Output the line that contains "Instruction: Click the" together with each line after it, through the final line of the listing below, word for word; omit pictures.

— Information shown —
┄┄┄┄┄┄

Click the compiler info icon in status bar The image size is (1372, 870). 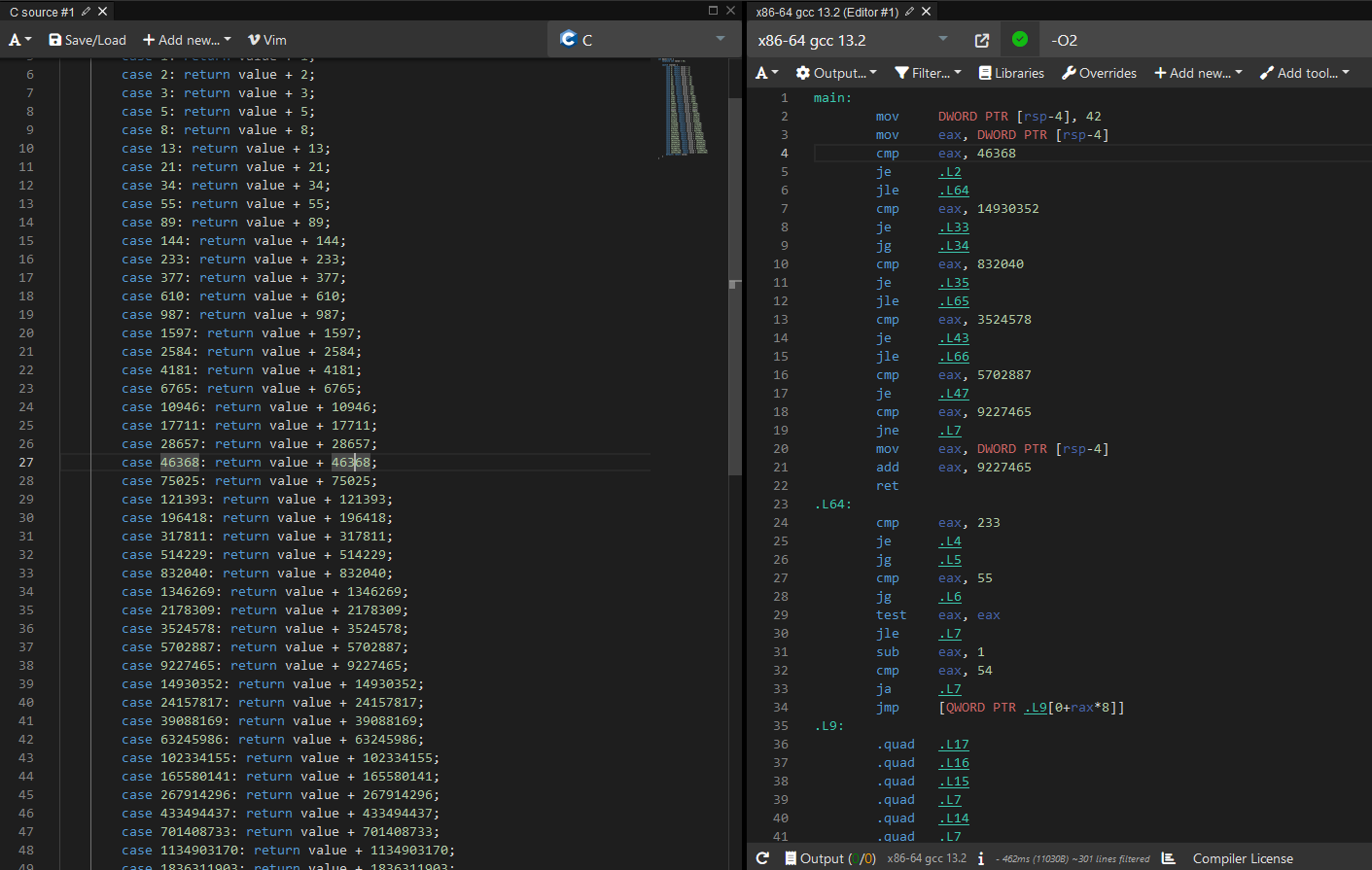pos(981,858)
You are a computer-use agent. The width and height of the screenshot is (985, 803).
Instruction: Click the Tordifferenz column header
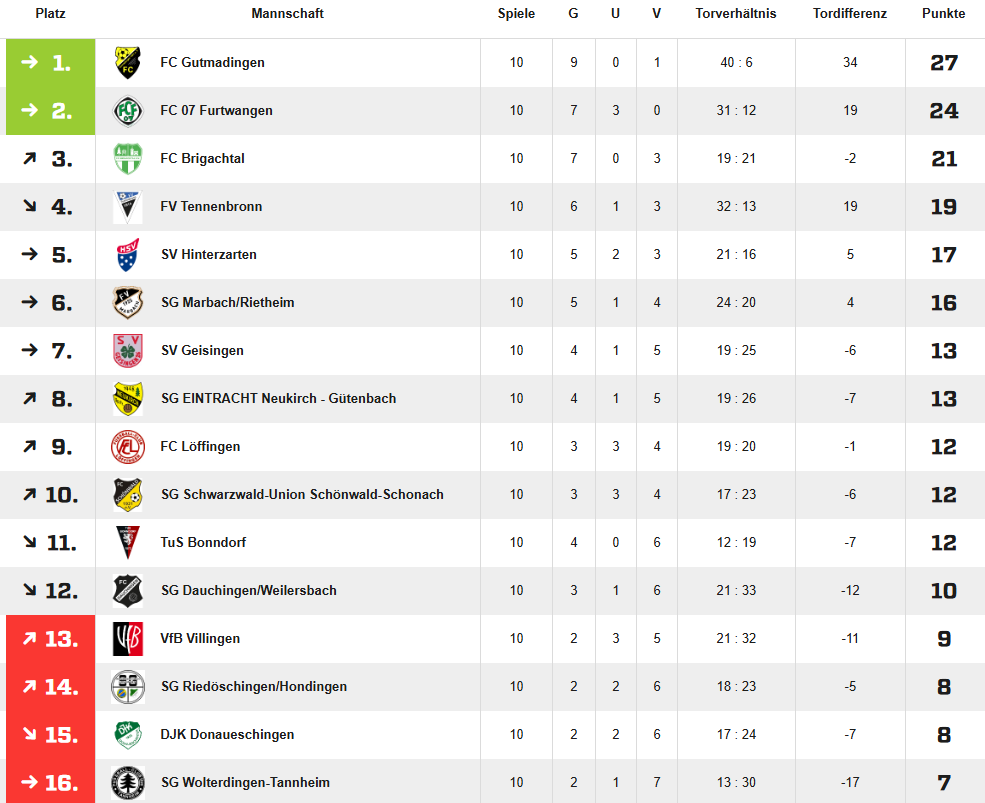850,14
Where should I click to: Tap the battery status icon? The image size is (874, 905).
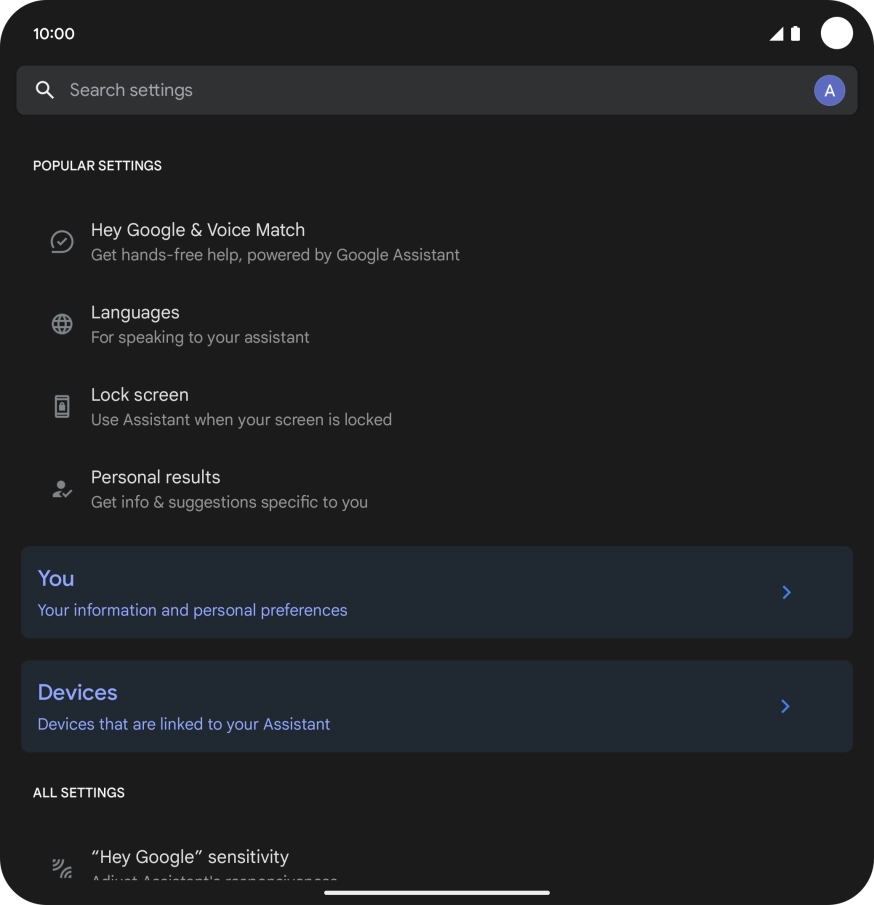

┄┄┄┄┄┄

— Exercise response —
Instruction: Click the Tordifferenz column header
850,14
Where should I click to: Tap the battery status icon? The image size is (874, 905).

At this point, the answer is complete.